The Communications Workers of America, another plaintiff representing about 40,000 of 74,000 state workers, will hold demonstrations to press for full funding, said state director Hetty Rosenstein.
“People in the pension plan have legal rights,” she said. “If we don’t pay them, there will be a total collapse of the New Jersey economy. One in seven people in this state rely on that plan.”
The court’s chief justice, Stuart Rabner, was nominated by Democratic Governor Jon Corzine and given tenure by Christie.
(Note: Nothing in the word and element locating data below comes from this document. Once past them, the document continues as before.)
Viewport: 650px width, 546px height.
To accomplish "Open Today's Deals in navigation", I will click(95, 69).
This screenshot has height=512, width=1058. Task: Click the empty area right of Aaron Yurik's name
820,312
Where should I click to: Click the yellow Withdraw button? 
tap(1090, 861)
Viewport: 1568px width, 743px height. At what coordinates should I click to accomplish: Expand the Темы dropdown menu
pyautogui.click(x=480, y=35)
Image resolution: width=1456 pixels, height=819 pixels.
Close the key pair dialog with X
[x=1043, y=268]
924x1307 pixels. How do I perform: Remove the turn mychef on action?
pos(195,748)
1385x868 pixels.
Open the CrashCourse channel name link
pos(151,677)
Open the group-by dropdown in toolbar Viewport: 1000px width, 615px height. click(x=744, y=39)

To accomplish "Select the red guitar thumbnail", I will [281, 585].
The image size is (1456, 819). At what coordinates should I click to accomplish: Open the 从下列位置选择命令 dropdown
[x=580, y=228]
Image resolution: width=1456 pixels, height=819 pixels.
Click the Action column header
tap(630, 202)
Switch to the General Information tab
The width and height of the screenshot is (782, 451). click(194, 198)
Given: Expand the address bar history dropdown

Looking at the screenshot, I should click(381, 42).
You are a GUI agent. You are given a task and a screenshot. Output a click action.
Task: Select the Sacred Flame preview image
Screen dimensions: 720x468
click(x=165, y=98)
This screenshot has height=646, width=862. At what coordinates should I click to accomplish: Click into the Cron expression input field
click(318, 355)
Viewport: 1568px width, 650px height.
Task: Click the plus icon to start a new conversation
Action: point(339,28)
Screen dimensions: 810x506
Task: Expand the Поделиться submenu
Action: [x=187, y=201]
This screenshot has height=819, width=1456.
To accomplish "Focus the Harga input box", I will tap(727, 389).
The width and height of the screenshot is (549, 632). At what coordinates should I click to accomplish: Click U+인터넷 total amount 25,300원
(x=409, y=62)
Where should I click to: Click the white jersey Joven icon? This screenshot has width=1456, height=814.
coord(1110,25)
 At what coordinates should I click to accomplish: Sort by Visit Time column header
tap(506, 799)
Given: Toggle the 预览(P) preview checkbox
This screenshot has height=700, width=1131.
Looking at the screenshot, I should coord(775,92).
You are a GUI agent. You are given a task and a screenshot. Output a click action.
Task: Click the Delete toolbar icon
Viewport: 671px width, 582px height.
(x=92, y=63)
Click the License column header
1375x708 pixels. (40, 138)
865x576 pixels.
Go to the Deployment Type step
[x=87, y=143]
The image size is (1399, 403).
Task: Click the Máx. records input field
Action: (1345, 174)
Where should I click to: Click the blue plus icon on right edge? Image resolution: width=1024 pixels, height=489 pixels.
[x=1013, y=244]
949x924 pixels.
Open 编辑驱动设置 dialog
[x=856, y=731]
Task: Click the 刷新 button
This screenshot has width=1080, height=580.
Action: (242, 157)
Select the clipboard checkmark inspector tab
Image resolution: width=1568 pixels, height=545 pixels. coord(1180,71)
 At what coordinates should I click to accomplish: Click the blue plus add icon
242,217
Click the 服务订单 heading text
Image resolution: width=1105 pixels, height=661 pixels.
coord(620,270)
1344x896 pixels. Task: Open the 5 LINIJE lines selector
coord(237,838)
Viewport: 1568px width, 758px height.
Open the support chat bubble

Three of the six sitting associates were selected by Christie; the bench has one vacancy.
Rabner and Justice Barry Albin dissented from the decision, saying it abrogates promises made to thousands of employees and will have “far-reaching, negative consequences.”
“Public workers continue to pay into a system on its way to insolvency,” Albin wrote.
Christie, in his statement, said the decision was a victory for “limited, constitutional government that recognizes the proper role of the executive and legislative branches.”
The governor urged “all interested parties to come back to the table and partner with me to to finally solve this problem once and for all.”
Christie has said he will announce this month whether he’s running for president in 2016. His second term ends in 2017.
Now that Christie has legal permission to shortchange pensions, his successor will face the same crisis, said Ben Dworkin, director of the Rebovich Institute for New Jersey Politics at Rider University in Lawrenceville.
“It makes him look like just another typical politician,” Dworkin said. “His whole persona is wrapped up in being an atypical politician and this undermines that. The fact that his biggest accomplishment was just a shell of a law makes this a very short-term victory.”